[Saved data entries]
-*-
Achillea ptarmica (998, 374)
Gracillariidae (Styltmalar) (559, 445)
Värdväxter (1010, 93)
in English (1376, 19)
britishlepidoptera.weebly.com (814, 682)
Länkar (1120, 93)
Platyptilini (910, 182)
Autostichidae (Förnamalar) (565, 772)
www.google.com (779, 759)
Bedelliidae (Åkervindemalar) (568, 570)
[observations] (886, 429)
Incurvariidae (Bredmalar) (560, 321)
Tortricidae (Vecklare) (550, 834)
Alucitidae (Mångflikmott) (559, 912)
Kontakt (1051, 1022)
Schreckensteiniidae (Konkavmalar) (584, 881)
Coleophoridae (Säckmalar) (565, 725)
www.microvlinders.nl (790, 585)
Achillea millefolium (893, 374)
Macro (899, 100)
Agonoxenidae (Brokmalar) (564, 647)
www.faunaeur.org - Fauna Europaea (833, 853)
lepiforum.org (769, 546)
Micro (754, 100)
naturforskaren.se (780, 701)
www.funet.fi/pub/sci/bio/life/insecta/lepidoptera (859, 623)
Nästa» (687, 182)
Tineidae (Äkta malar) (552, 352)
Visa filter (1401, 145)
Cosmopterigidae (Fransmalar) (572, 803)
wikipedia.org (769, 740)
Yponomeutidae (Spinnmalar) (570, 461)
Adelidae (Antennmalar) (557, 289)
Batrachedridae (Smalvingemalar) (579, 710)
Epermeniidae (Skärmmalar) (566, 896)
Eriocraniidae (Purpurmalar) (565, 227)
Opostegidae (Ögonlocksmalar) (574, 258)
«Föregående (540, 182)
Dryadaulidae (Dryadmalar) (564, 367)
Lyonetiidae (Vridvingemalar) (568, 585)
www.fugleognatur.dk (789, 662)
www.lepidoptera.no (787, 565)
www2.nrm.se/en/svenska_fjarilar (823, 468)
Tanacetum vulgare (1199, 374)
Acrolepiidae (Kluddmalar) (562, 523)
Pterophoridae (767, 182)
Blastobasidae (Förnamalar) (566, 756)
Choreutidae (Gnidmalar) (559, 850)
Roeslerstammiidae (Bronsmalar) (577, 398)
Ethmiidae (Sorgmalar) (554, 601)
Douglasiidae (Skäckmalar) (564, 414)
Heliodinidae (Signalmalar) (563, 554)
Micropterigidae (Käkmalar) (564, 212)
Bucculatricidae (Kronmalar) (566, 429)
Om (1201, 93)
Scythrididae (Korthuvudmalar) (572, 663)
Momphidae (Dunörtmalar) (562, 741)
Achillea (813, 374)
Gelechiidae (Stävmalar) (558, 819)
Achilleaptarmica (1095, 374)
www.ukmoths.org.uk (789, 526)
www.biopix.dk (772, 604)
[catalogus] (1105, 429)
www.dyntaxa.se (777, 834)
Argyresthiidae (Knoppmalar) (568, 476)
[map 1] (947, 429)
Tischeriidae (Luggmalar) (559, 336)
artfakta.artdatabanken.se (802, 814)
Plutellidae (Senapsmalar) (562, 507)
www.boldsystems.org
-*-
= EXERCISE REQUIREMENTS =
Would you reproduce all the entries exactly?

= RESULT OF THE EXERCISE =
Achillea ptarmica (998, 374)
Gracillariidae (Styltmalar) (559, 445)
Värdväxter (1010, 93)
in English (1376, 19)
britishlepidoptera.weebly.com (814, 682)
Länkar (1120, 93)
Platyptilini (910, 182)
Autostichidae (Förnamalar) (565, 772)
www.google.com (779, 759)
Bedelliidae (Åkervindemalar) (568, 570)
[observations] (886, 429)
Incurvariidae (Bredmalar) (560, 321)
Tortricidae (Vecklare) (550, 834)
Alucitidae (Mångflikmott) (559, 912)
Kontakt (1051, 1022)
Schreckensteiniidae (Konkavmalar) (584, 881)
Coleophoridae (Säckmalar) (565, 725)
www.microvlinders.nl (790, 585)
Achillea millefolium (893, 374)
Macro (899, 100)
Agonoxenidae (Brokmalar) (564, 647)
www.faunaeur.org - Fauna Europaea (833, 853)
lepiforum.org (769, 546)
Micro (754, 100)
naturforskaren.se (780, 701)
www.funet.fi/pub/sci/bio/life/insecta/lepidoptera (859, 623)
Nästa» (687, 182)
Tineidae (Äkta malar) (552, 352)
Visa filter (1401, 145)
Cosmopterigidae (Fransmalar) (572, 803)
wikipedia.org (769, 740)
Yponomeutidae (Spinnmalar) (570, 461)
Adelidae (Antennmalar) (557, 289)
Batrachedridae (Smalvingemalar) (579, 710)
Epermeniidae (Skärmmalar) (566, 896)
Eriocraniidae (Purpurmalar) (565, 227)
Opostegidae (Ögonlocksmalar) (574, 258)
«Föregående (540, 182)
Dryadaulidae (Dryadmalar) (564, 367)
Lyonetiidae (Vridvingemalar) (568, 585)
www.fugleognatur.dk (789, 662)
www.lepidoptera.no (787, 565)
www2.nrm.se/en/svenska_fjarilar (823, 468)
Tanacetum vulgare (1199, 374)
Acrolepiidae (Kluddmalar) (562, 523)
Pterophoridae (767, 182)
Blastobasidae (Förnamalar) (566, 756)
Choreutidae (Gnidmalar) (559, 850)
Roeslerstammiidae (Bronsmalar) (577, 398)
Ethmiidae (Sorgmalar) (554, 601)
Douglasiidae (Skäckmalar) (564, 414)
Heliodinidae (Signalmalar) (563, 554)
Micropterigidae (Käkmalar) (564, 212)
Bucculatricidae (Kronmalar) (566, 429)
Om (1201, 93)
Scythrididae (Korthuvudmalar) (572, 663)
Momphidae (Dunörtmalar) (562, 741)
Achillea (813, 374)
Gelechiidae (Stävmalar) (558, 819)
Achilleaptarmica (1095, 374)
www.ukmoths.org.uk (789, 526)
www.biopix.dk (772, 604)
[catalogus] (1105, 429)
www.dyntaxa.se (777, 834)
Argyresthiidae (Knoppmalar) (568, 476)
[map 1] (947, 429)
Tischeriidae (Luggmalar) (559, 336)
artfakta.artdatabanken.se (802, 814)
Plutellidae (Senapsmalar) (562, 507)
www.boldsystems.org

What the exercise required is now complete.